— Task requirements —
Work out how many lines in the following entries contain the string "crosshair", and write only that number.

— Data for the task —
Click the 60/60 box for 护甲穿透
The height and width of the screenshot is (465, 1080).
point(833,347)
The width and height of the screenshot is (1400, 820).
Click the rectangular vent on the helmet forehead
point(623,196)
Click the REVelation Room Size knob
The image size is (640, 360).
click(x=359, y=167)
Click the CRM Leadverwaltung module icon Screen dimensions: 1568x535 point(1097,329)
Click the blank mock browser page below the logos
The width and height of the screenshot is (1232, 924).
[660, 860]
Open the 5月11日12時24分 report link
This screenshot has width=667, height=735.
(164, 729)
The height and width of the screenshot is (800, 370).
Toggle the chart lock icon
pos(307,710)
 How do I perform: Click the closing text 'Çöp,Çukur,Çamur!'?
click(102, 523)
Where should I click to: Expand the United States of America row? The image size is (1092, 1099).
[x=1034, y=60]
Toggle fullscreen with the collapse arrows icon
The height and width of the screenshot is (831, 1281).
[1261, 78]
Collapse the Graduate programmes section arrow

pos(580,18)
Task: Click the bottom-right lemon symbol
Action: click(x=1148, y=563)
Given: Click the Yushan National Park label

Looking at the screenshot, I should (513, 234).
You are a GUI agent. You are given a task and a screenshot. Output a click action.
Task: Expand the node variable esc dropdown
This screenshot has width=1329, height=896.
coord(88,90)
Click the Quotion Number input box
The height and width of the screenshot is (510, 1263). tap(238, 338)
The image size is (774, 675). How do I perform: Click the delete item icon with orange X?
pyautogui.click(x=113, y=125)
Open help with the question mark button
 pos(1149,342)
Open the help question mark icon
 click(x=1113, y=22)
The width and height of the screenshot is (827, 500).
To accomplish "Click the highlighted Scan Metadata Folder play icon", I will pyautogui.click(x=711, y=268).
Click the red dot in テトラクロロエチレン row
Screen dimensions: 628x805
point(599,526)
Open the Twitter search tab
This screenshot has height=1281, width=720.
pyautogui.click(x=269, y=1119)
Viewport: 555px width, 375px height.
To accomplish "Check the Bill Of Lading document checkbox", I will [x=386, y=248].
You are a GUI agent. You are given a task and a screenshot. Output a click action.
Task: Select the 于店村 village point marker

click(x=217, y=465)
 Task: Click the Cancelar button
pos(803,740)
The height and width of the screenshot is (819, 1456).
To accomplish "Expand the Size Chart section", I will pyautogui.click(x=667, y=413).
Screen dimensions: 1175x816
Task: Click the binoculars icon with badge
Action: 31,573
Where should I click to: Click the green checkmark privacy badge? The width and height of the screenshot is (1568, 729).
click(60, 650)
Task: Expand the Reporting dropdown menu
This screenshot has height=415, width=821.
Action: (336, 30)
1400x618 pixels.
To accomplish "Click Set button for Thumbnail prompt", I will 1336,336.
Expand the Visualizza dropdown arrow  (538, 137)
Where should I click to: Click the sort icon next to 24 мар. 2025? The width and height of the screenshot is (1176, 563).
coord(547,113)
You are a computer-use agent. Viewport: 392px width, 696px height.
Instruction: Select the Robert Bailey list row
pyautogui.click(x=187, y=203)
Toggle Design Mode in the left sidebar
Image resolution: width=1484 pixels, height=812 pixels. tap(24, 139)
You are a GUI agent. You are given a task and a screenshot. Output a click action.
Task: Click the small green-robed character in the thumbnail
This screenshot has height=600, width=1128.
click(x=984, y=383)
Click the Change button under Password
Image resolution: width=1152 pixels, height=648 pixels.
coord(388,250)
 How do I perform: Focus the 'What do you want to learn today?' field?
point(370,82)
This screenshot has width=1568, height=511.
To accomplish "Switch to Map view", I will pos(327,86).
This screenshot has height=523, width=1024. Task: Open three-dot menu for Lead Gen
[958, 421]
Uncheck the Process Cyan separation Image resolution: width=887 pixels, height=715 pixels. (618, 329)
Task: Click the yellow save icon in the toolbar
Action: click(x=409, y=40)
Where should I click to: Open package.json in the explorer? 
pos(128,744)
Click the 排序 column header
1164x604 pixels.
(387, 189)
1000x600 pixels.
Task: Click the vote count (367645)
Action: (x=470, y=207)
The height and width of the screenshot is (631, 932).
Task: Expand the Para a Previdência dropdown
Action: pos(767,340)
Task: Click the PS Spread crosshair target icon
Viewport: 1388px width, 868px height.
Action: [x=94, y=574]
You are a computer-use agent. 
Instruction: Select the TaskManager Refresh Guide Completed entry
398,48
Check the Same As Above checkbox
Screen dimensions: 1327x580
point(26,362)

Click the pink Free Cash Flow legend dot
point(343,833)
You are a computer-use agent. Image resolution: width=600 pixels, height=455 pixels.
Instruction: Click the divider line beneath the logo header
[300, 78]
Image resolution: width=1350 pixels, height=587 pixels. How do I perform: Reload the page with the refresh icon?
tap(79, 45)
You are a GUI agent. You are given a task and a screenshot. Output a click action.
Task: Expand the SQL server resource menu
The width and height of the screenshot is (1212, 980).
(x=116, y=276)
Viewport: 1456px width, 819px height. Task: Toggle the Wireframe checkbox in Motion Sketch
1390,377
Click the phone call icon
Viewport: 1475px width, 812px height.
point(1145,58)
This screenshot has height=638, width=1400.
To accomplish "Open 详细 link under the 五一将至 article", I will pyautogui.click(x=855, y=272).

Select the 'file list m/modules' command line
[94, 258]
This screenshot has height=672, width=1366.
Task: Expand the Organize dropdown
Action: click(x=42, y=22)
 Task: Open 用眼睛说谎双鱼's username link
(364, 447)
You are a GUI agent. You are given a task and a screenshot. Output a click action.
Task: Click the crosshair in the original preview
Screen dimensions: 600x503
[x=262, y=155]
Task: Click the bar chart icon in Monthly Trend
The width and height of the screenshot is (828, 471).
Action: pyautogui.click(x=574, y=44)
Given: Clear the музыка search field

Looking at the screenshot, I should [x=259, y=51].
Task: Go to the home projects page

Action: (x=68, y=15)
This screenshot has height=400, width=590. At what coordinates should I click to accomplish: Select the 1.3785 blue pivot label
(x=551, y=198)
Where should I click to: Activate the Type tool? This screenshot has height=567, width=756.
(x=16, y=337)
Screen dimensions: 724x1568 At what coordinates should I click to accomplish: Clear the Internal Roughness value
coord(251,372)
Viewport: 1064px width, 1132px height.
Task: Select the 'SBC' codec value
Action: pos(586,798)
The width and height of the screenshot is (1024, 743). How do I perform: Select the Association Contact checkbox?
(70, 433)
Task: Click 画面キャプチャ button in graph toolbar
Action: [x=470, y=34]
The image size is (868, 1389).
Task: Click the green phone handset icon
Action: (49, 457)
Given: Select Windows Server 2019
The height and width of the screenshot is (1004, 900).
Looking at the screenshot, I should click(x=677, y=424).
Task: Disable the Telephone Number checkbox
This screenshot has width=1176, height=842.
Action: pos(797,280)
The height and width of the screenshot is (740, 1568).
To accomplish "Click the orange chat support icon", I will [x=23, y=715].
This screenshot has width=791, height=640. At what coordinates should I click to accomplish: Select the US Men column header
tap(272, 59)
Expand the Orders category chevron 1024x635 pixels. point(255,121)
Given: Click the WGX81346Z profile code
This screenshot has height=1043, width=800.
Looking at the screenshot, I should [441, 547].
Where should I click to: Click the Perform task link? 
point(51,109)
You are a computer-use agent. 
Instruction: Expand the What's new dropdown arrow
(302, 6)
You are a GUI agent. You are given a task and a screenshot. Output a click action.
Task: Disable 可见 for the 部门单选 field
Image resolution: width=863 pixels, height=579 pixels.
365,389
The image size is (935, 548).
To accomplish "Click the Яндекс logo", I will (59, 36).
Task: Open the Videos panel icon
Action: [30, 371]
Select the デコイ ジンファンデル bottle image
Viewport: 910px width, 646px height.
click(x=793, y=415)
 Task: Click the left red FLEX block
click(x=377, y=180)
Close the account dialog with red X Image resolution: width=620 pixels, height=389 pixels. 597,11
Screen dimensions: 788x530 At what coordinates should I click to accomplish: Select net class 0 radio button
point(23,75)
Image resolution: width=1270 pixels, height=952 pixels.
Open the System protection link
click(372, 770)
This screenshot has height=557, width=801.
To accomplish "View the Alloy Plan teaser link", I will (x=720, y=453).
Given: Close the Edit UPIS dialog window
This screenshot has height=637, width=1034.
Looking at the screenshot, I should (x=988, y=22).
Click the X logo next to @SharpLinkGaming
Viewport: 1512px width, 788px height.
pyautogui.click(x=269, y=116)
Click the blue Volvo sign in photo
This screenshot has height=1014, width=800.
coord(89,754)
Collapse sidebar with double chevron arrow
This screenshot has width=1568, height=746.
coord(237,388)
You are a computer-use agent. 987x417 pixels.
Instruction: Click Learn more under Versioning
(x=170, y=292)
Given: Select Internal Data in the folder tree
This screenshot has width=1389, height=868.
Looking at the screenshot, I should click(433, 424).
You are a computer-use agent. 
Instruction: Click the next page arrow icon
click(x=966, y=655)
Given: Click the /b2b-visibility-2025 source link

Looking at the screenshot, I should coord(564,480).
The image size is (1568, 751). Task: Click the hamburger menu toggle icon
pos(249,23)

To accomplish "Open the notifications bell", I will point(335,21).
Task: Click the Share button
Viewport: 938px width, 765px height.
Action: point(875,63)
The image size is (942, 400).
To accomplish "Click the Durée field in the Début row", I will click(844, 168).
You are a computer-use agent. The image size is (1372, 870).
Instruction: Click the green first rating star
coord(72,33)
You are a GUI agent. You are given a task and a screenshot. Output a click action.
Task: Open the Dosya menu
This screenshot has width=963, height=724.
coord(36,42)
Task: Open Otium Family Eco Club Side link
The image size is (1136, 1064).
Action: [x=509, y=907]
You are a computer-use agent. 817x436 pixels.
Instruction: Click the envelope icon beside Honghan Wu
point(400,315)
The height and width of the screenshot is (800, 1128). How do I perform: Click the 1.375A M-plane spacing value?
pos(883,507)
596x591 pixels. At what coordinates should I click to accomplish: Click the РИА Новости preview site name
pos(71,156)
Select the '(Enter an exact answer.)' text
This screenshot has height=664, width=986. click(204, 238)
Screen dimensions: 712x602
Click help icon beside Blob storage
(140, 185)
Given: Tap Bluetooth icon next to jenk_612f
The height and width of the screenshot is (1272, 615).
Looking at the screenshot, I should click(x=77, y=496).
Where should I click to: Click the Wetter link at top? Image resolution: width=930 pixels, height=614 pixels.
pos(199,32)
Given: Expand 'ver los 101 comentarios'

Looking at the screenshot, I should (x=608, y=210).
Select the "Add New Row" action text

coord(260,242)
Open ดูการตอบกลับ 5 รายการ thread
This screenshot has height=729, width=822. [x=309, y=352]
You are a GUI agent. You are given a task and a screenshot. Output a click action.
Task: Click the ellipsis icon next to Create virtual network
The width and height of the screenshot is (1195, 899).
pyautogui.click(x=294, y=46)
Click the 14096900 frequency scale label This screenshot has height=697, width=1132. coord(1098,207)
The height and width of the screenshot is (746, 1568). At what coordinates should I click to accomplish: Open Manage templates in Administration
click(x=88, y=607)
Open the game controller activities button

— Exercise result —
2